Guerra na Ucrânia: 1 ano de guerra, vários envolvidos e apenas 1 derrotado.

Quando olhamos o terror da guerra sempre nos perguntamos: “Por quê?” A resposta para essa pergunta é muito complexa e envolve diversos fatores, desde a nossa própria visão sobre a guerra, como os interesses envolvidos, e até a mesmo a filosofia e ciência que compõe um elemento tão antigo.
Desde que a humanidade se fundou como sociedade, as guerras fazem parte do seu cotidiano. Podemos encontrar elementos de guerra em vários livros sagrados: Torah, Bíblia, Alcorão e também em vários livros teóricos da Antiguidade Clássica oriental e ocidental, ou até mesmo em povos primitivos em que a guerra é praticamente um ritual sagrado. Em outras palavras, a guerra é um dos elementos fundantes da sociedade.
Contudo, com a ascensão e consolidação do capitalismo, o modelo de guerra ganhou elementos novos e originais. A guerra moderna se uniu à geopolítica e à economia e passou a ser planejada para não ser apenas um conflito em si, mas para gerar lucro.
O porquê de uma introdução tão longa? É para desafiar o leitor a não ver a guerra de forma moral, pois, quando a pensamos desse modo, mais facilmente somos manipulados pela sua propaganda, que hoje é sem dúvida, uma as armas mais poderosas de guerra. É importante apontar que demonizar o inimigo faz parte de uma estratégia militar eficiente.
A guerra moderna, tem algumas características principais: ela é de interesse geopolítico-econômico, é propagandística e sem dúvida industrial. Desde o final do século de XIX até os nossos dias, as guerras ganharam proporções nunca vistas antes na história. Batalhas são capazes de matar centenas de milhares de pessoas em apenas um único dia e destruir regiões inteiras em horas.
Carl von Clausewitz, que foi general prussiano durante o período napoleônico, ajudou a teorizar a guerra e a moldar a forma que a entendemos. Para ele, a diplomacia era uma continuação da guerra em tempos de paz. Ou seja, mesmo em tempo de paz havia guerra, mas de forma diplomática, onde há sempre a medição da força do outro.
Nesse 1 ano do início da guerra da Ucrânia, baseado nos elementos acima, podemos chegar á algumas conclusões. A Ucrânia hoje é um palco de conflito mundial, a Rússia tentava antes da guerra, via diplomacia, impedir o ingresso da Ucrânia na Organização do Tratado do Atlântico Norte (OTAN), que basicamente reúne as maiores potências militares do ocidente. A Ucrânia, por sua vez, via nesse ingresso a possibilidade de ser mais autônoma com a relação à influência russa.

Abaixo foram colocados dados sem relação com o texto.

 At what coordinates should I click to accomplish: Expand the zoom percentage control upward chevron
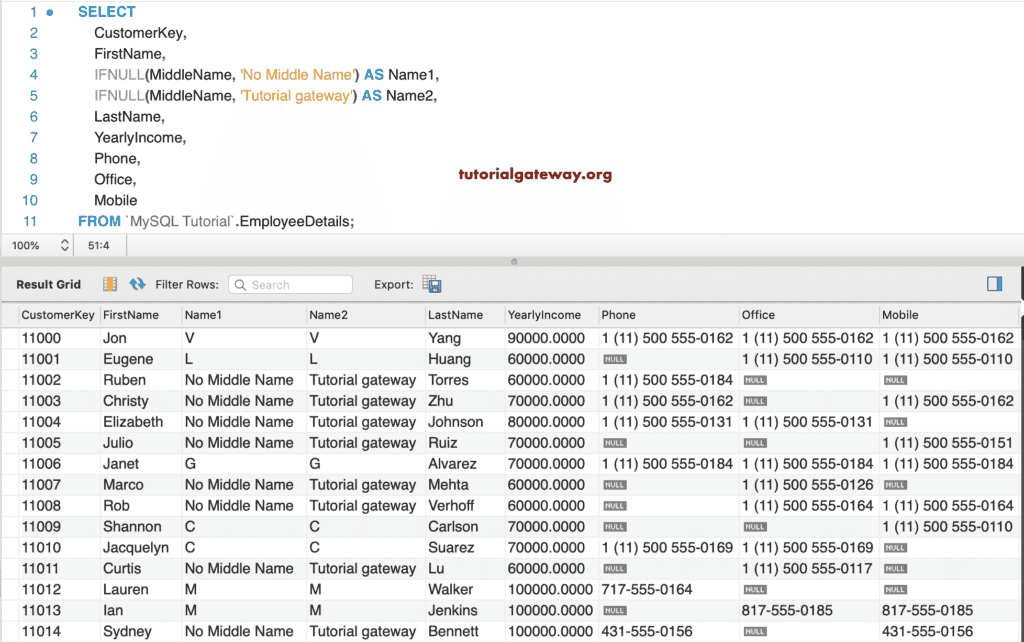pyautogui.click(x=65, y=241)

A entrada da Ucrânia na OTAN significaria colocar a Rússia em uma situação frágil do ponto de vista geopolítico
A diplomacia não surtiu resultado e a Rússia invadiu a Ucrânia em 28 de Fevereiro de 2022. As consequências políticas da invasão ainda são sentidas, e os países que compõe a OTAN tem enviado cada vez mais suprimentos e armamentos de guerra para a Ucrânia, possibilitando um período maior de resistência.
Internamente Putin vem sofrendo oposição, mas tal comportamento vem diminuindo na medida em que o conflito vai ganhando contornos intencionais. Por outro lado, a Ucrânia se fortaleceu militarmente e com ajuda de brigadas de fascistas internacionais, vai impondo derrotas significativas à Rússia.
Internacionalmente, a Ucrânia e aliados tem conseguido isolar a Rússia e as sansões econômicas impostas, estão dificultando a economia que já dá sinas de recessão.
A guerra na Ucrânia tem todos as características da guerra moderna. Porém, tem uma que considero especialmente dura. De todas as características citadas nesse artigo, a mais emblemática delas, é o caráter industrial da guerra. A guerra nessa proporção tem um poder de destruição em larga escala. Assim, quem é colocado na linha de frente do conflito, é praticamente sentenciado à morte.
A questão que se coloca é: quem está na linha de frente? Essa resposta no sistema capitalista é simples: a classe trabalhadora! A Guerra é das indústrias de vários países, que lucram e muito com a guerra, mas a única derrotada em qualquer guerra que envolve as potências capitalistas, são os trabalhadores! Desta forma, a única derrotada nessa guerra, é a classe trabalhadora.